▸ Required work
The answer is the exact text of every line from the one that contains "The image size is (618, 458)." to the final line of the entries below, with pictures left out.

▸ Data in this exercise

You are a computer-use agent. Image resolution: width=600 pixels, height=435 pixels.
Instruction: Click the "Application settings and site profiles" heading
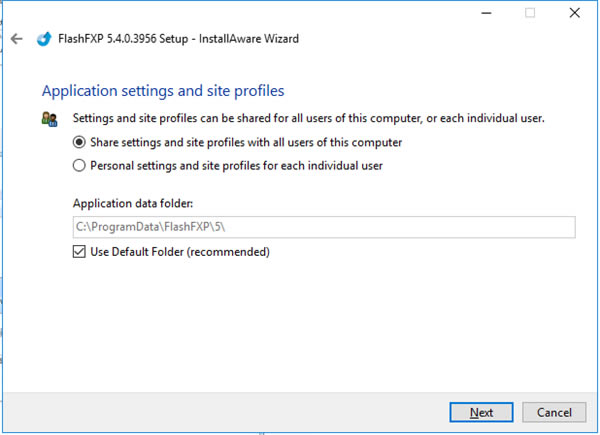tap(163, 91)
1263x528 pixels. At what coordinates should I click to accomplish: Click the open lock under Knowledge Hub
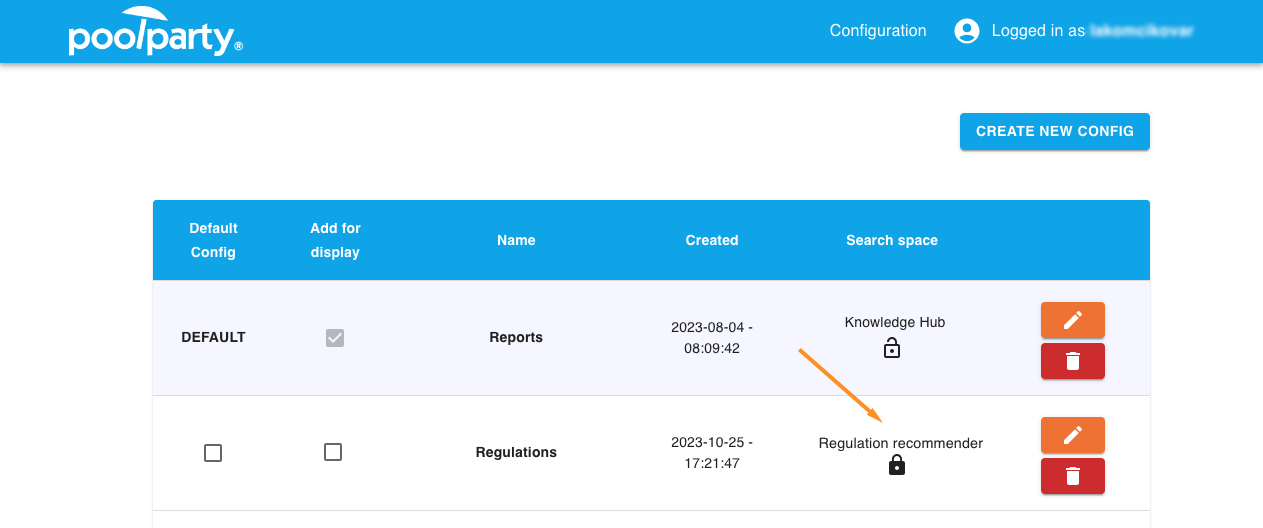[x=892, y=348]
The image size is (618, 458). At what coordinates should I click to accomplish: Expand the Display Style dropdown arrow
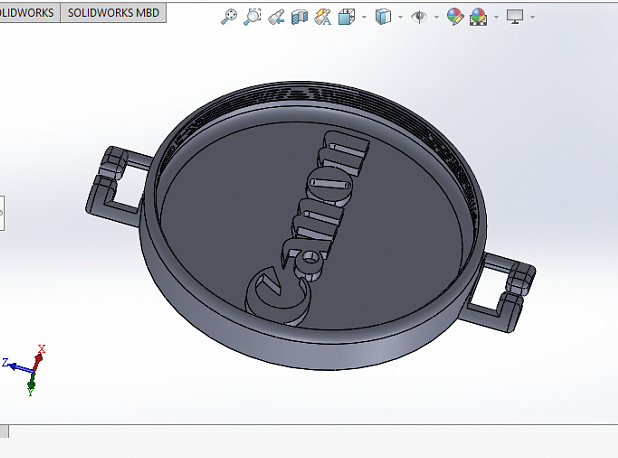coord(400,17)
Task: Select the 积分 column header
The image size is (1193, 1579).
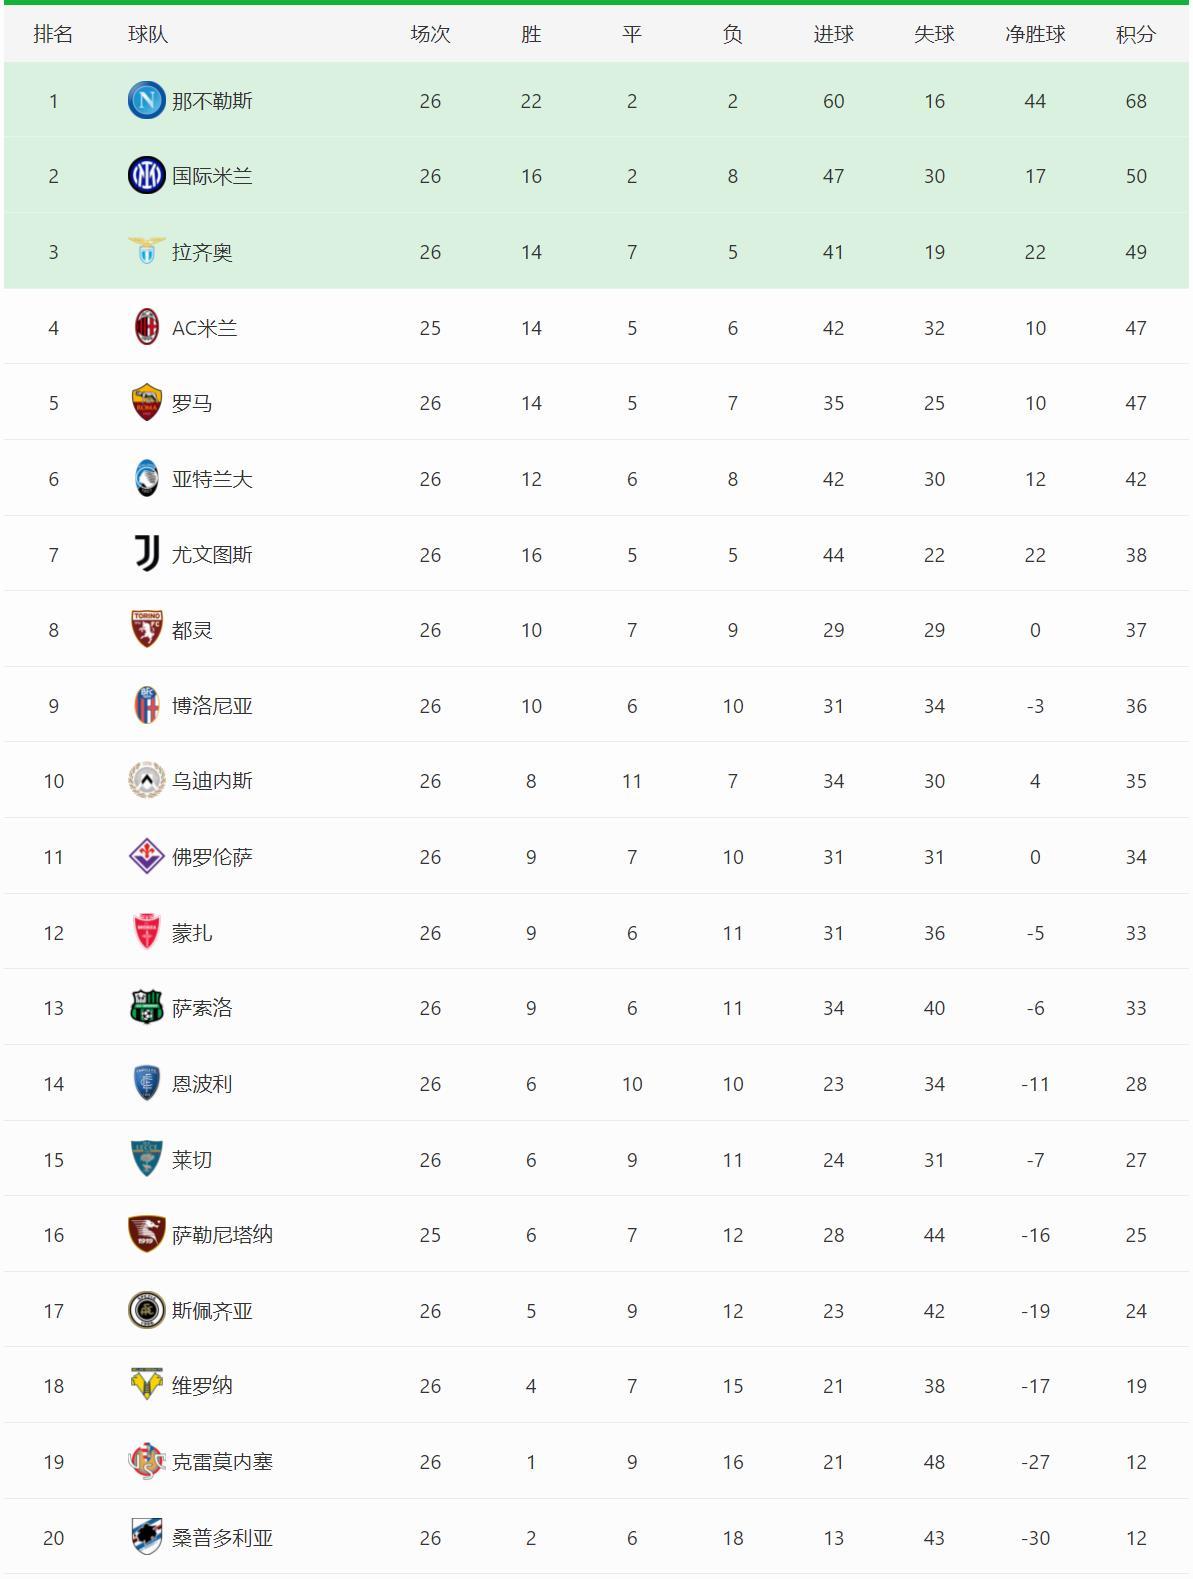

▸ Solution for this problem
The image size is (618, 458). At what coordinates should I click to accomplish: Expand the Display Style dropdown arrow
coord(400,17)
Task: Select the 积分 column header
The image size is (1193, 1579).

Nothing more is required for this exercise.